Friday, September 09, 2011

LEAP OF FAITH

Larval Subjects on "writing and the anxiety of meaning":

Kierkegaard and Sartre were right: unless you take a “leap of faith” or simply choose despite the absolute contingency of your decision, you will never manage to write or produce work, whether you’re a philosopher, a social scientist, a scientist, an artist, a poet, and novelist, etc. Until you can accept the contingency of your decision and follow, as Badiou might say, the logic of its unjustifiable deductive fidelity, until you overcome your belief that there is an Other that “knows” and not just others that are navigating their way through the contingency of existence, you will never write. All you can do is throw your dice, maintain deductive fidelity to your decision, value your encounters, and hope for the best. You will never please everyone because, as Luhmann observes, every decision is contingent and could have been otherwise. Some will hate it, others will be mystified, others will love it, some will be indifferent. You will never know why they respond in these various ways, nor will you ever be able to make a move that pleases and appeals to everyone. The most paralyzing thing is always the belief that we know what others desire and our belief that there is someone out there that knows. All you can do is make your cut, make your distinction, and choose.
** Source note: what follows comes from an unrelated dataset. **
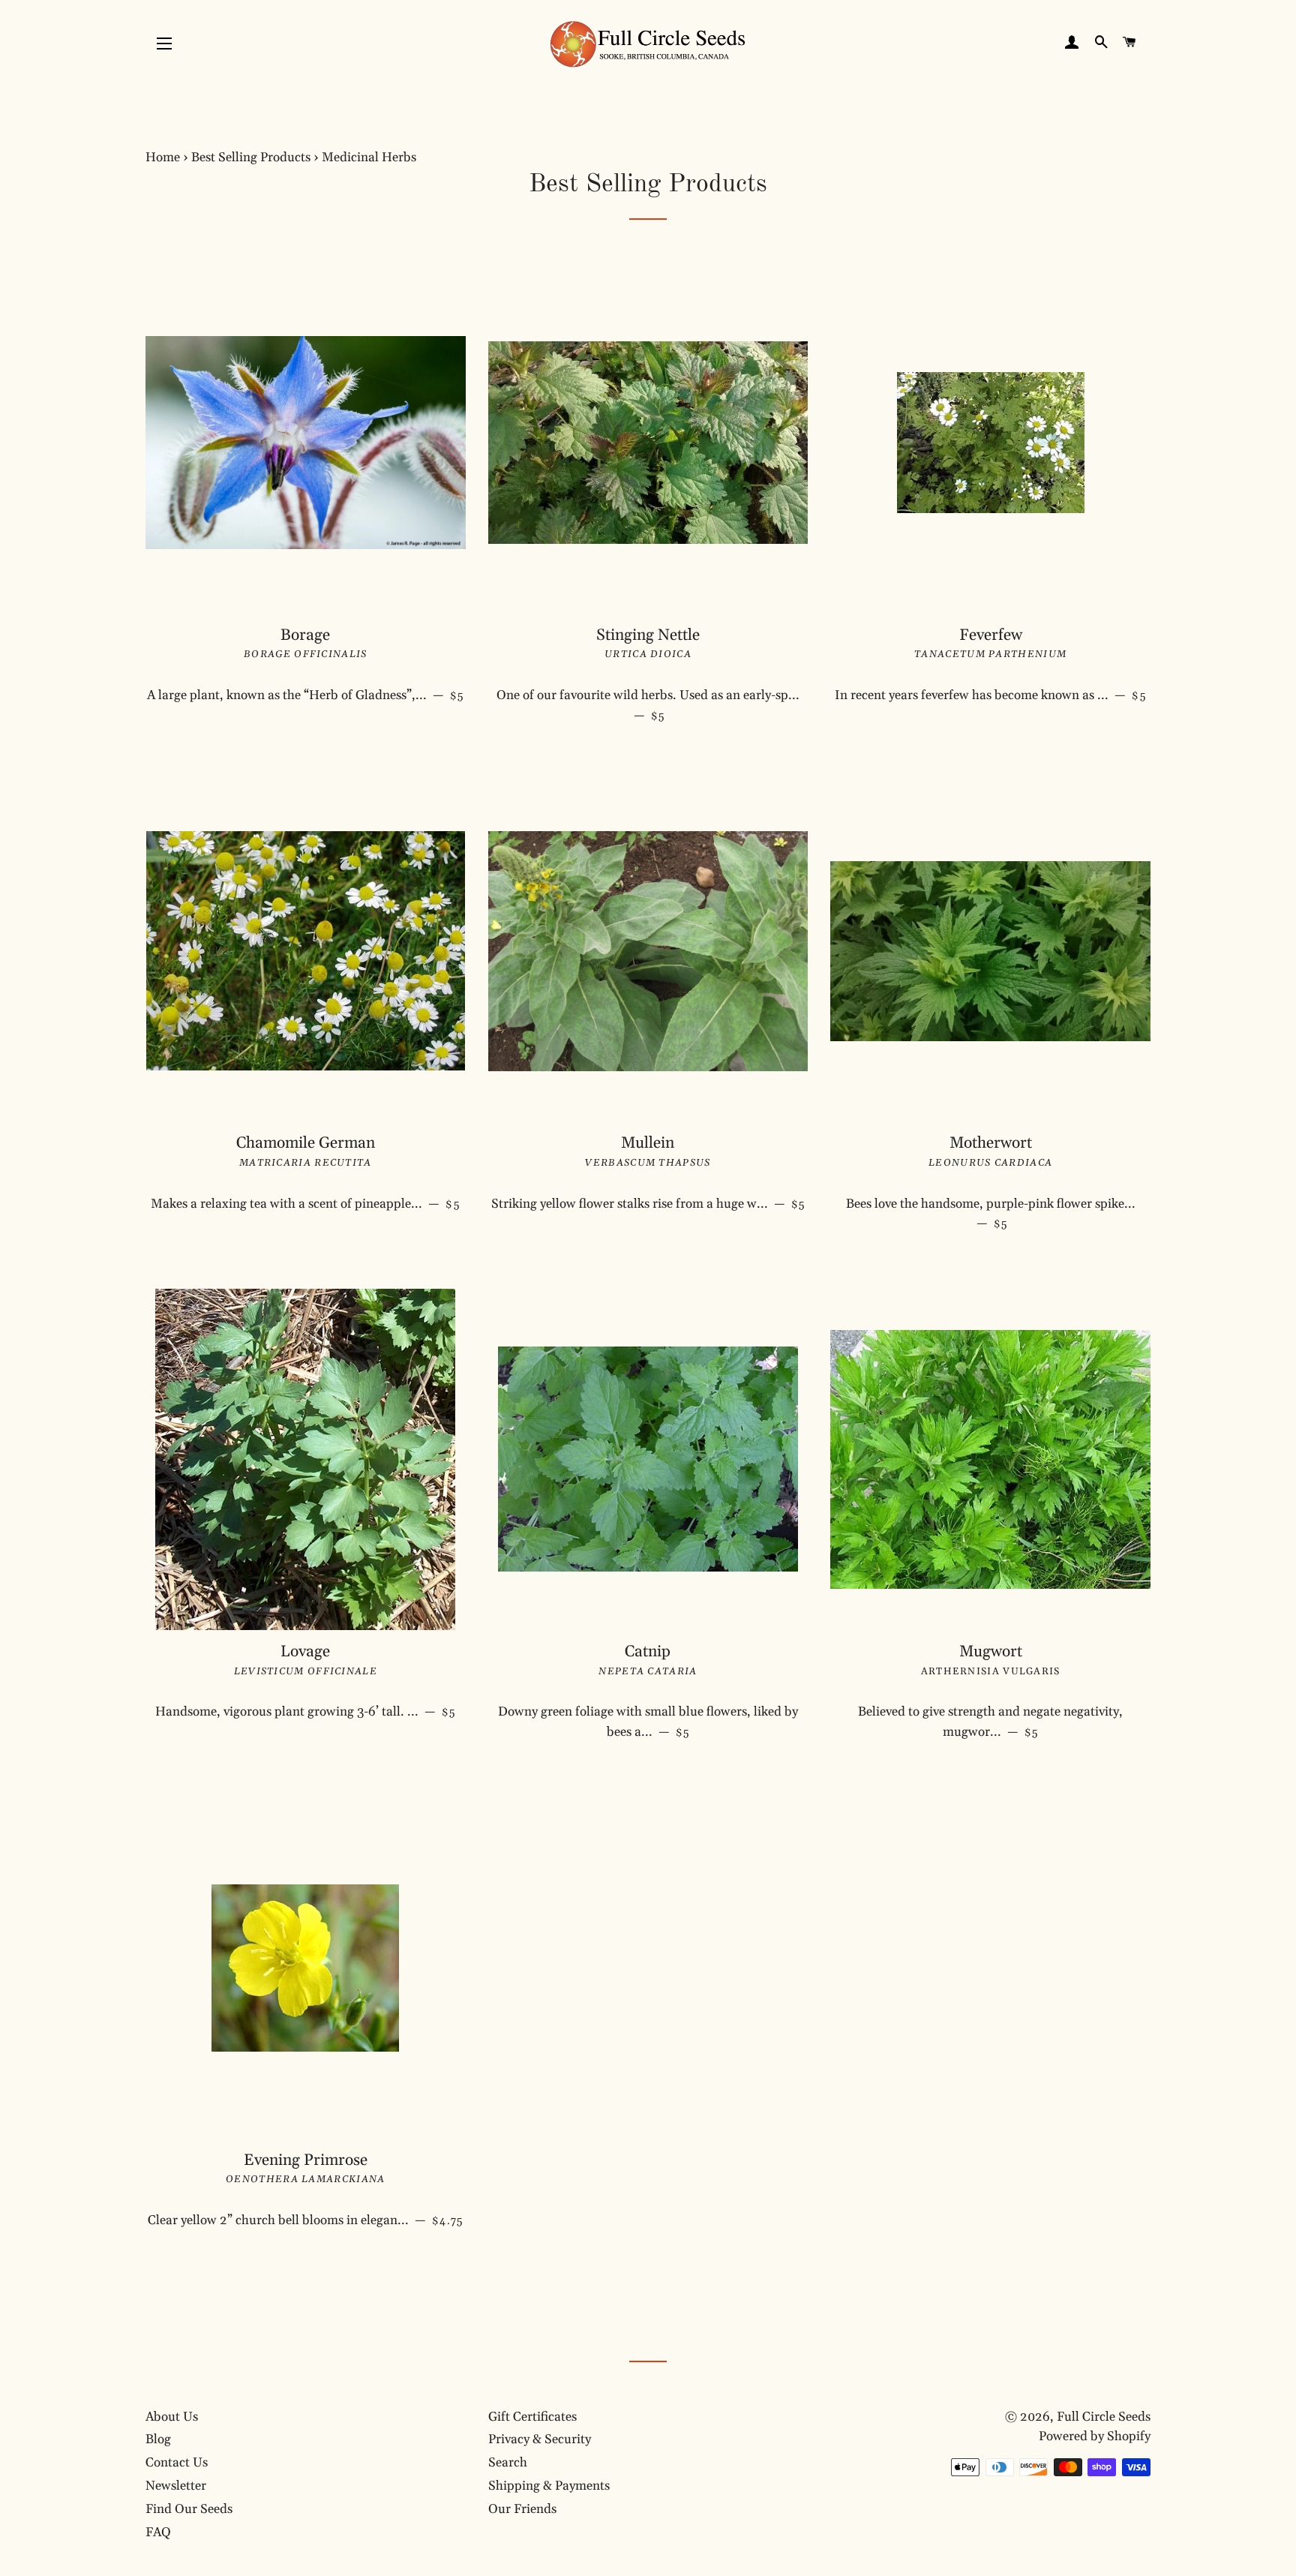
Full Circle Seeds (1103, 2417)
We are always looking for masters, leaders, sovereigns, and priests that we believe “know” so as to extinguish the anxiety of the contingency of our choices. What we don’t recognize is that our very act of choosing these phallic priests and kings is our choice and that, as Sartre recognized in “Existentialism is a Humanism”, a way of transferring our decision to someone else even though that choice of someone whose voice can “speak truth for us” is still a voice that we chose. The tragedy is that our very desire for a father is also the source of the extinction of our ability to speak and act. We believe they’ve already done so in our stead. You must kill your mother and father to act and write.